The continued divide between northeastern Kenyans and the central government is advantageous to al-Shabaab. Discontented locals are less likely to provide information to the police and may even serve as a pool of recruits. Therefore, al-Shabaab actively tries to deepen a sense of conflict through propaganda casting the Kenyan government as anti-Muslim. On May 21, fighters stormed two mosques in Garissa County to deliver lectures claiming al-Shabaab was on the side of northeastern Muslims and warning locals not to collaborate with the government.
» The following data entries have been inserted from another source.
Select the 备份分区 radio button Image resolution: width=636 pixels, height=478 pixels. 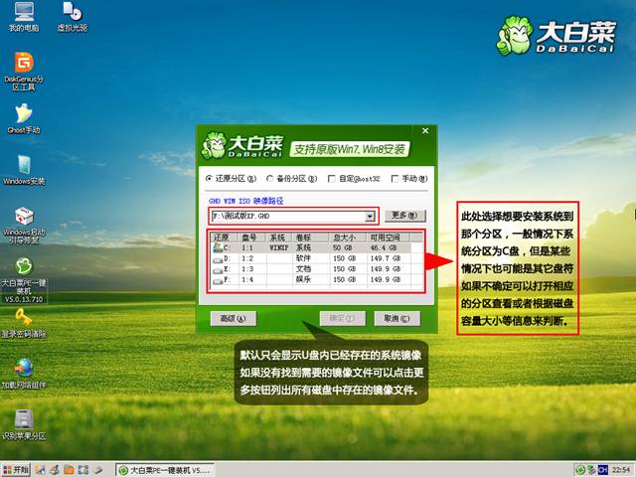[x=270, y=179]
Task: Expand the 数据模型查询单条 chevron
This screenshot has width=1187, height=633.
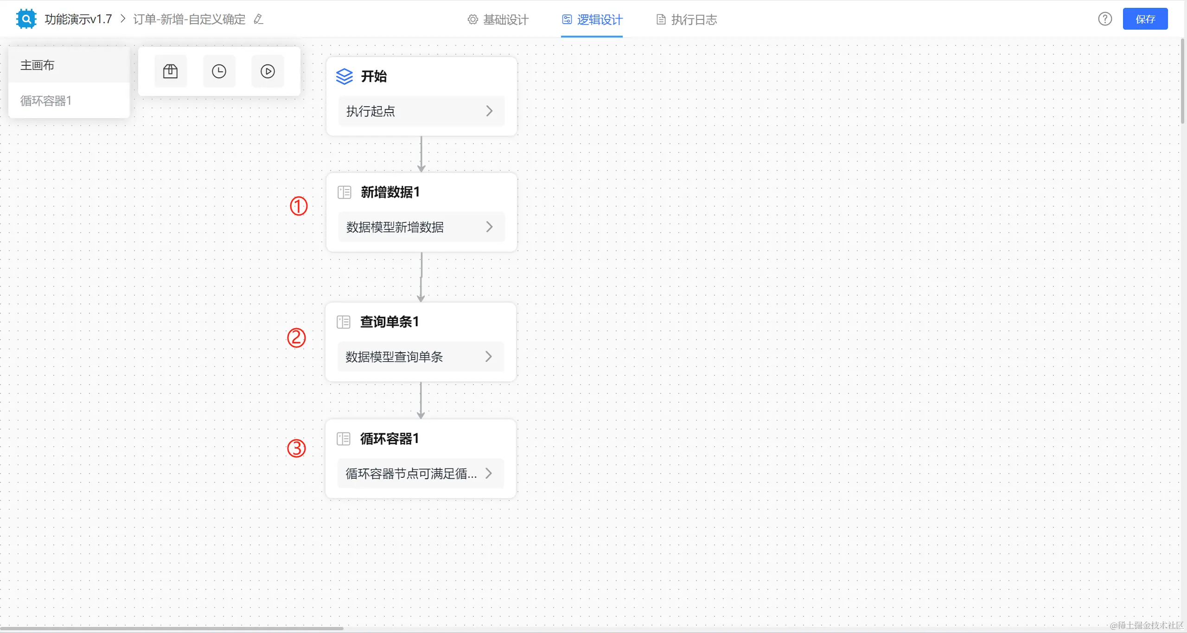Action: [x=488, y=357]
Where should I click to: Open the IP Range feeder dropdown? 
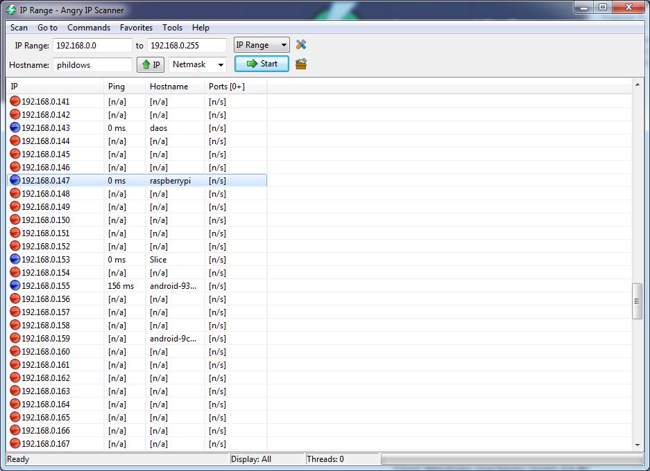tap(262, 44)
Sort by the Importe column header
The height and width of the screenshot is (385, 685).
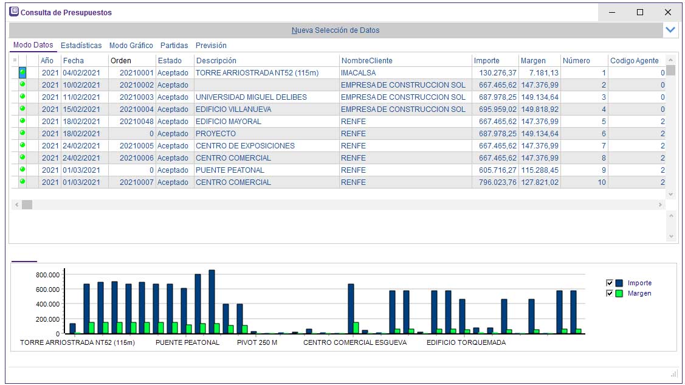pyautogui.click(x=487, y=60)
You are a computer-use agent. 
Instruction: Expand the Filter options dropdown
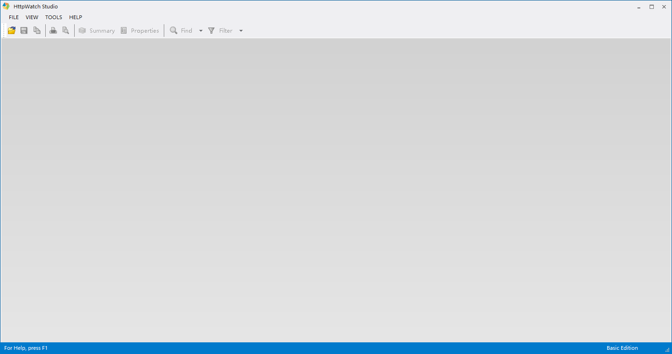point(241,30)
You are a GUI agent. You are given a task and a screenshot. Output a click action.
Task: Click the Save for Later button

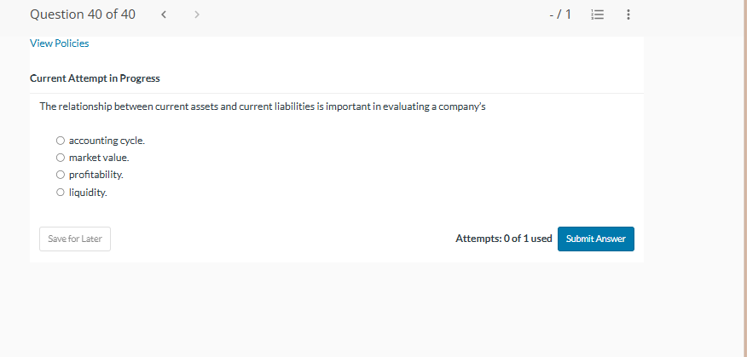coord(75,239)
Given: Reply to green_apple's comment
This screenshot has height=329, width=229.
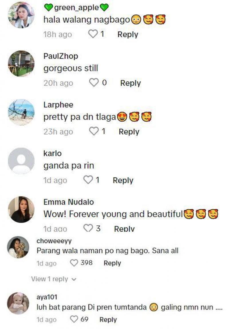Looking at the screenshot, I should [128, 34].
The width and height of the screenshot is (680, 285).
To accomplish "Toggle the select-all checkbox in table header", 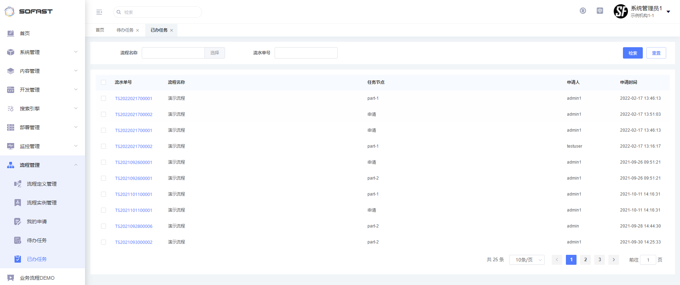I will (x=103, y=82).
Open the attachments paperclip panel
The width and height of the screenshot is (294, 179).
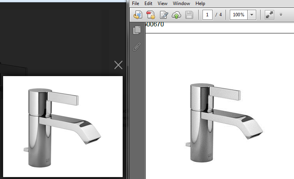click(x=137, y=47)
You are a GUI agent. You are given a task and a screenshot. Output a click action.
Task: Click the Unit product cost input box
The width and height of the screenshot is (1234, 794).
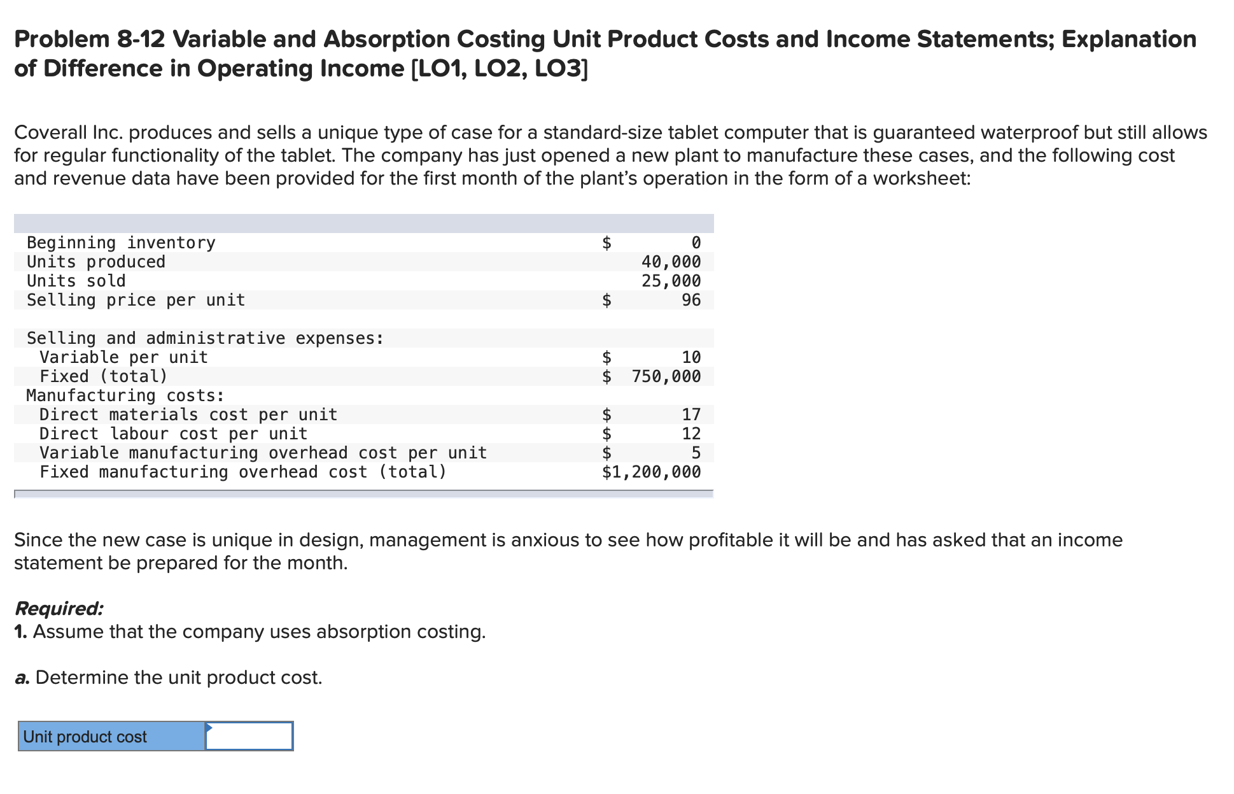(x=248, y=736)
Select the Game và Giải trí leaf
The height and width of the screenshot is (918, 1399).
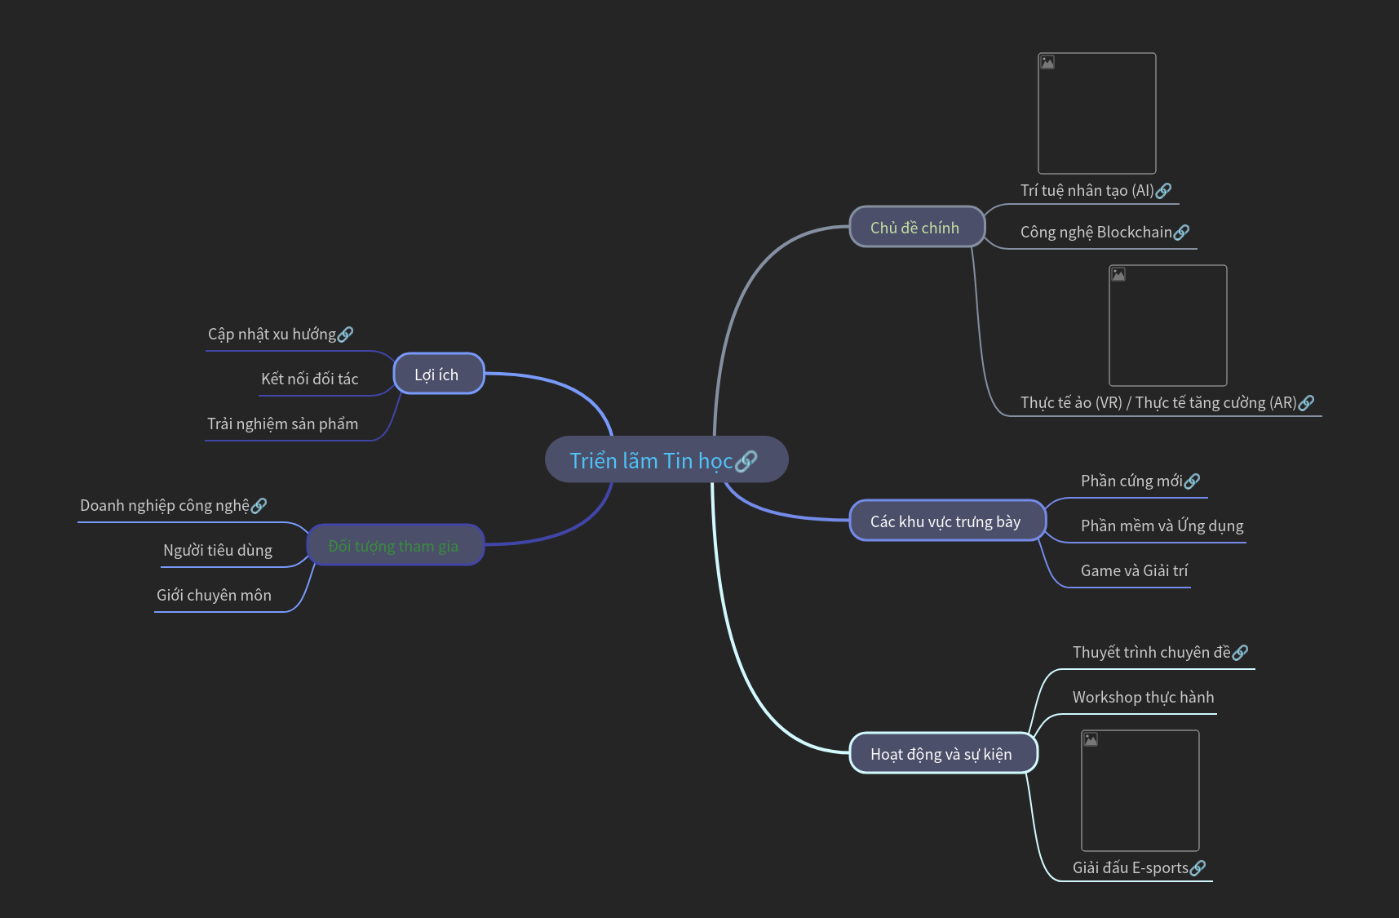coord(1134,571)
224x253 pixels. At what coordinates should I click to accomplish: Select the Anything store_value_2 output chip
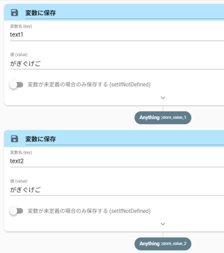tap(163, 243)
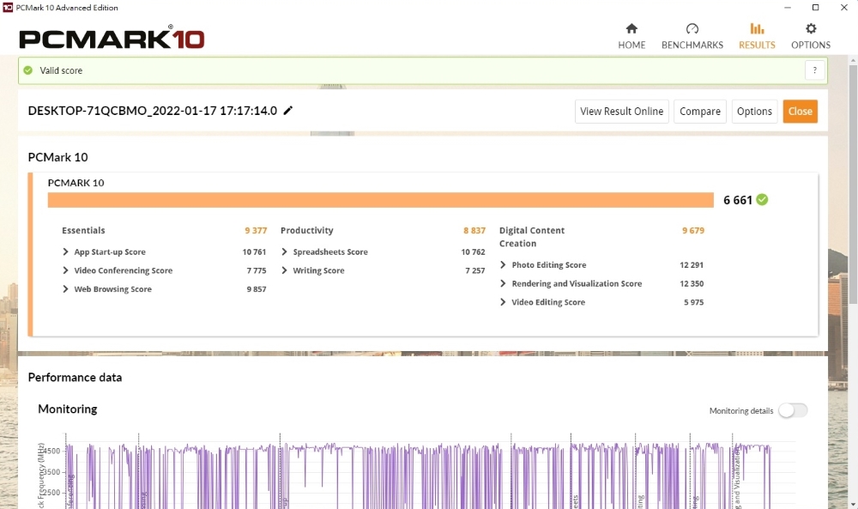Toggle the Monitoring details switch
The height and width of the screenshot is (509, 858).
point(792,410)
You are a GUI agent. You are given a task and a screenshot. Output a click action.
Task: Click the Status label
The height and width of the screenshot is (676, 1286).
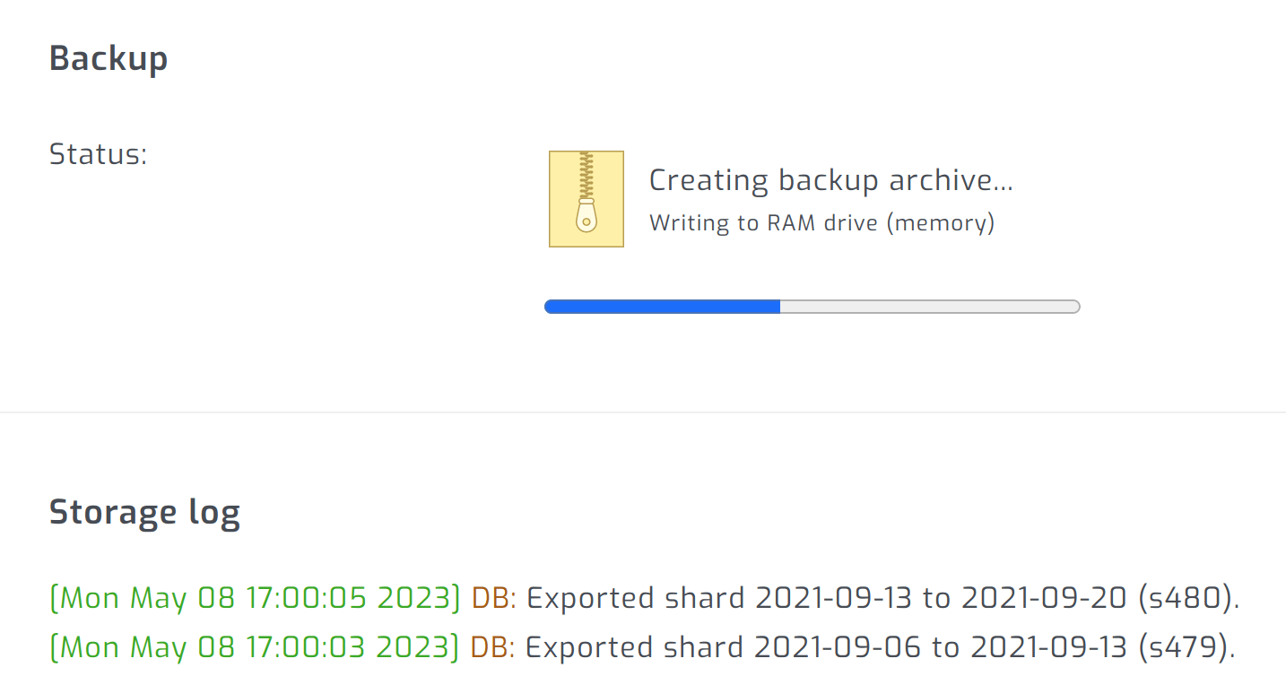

The danger is that these propaganda messages will encourage northeastern Kenyans to view political and economic grievances in terms of religious and ethnic identity, making disputes more personal and difficult to resolve. A 2014 survey of Kenyan Muslims carried out by the Institute for Security Studies found that this is already happening. Somali-Kenyan and Somali respondents reported experiencing discrimination daily, while Kenyan members of al-Shabaab (who came from a variety of ethnic backgrounds) reported that a sense of religious persecution was important in their choice to join the group.
The ongoing instability in northeastern Kenya puts further pressure on the Kenyan government to prove that it can respond to al-Shabaab, but it is also an opportunity. Rather than alienating the northeast, the central government should engage with its citizens. Community trust is a critical missing piece in Kenya’s counterterrorism strategy.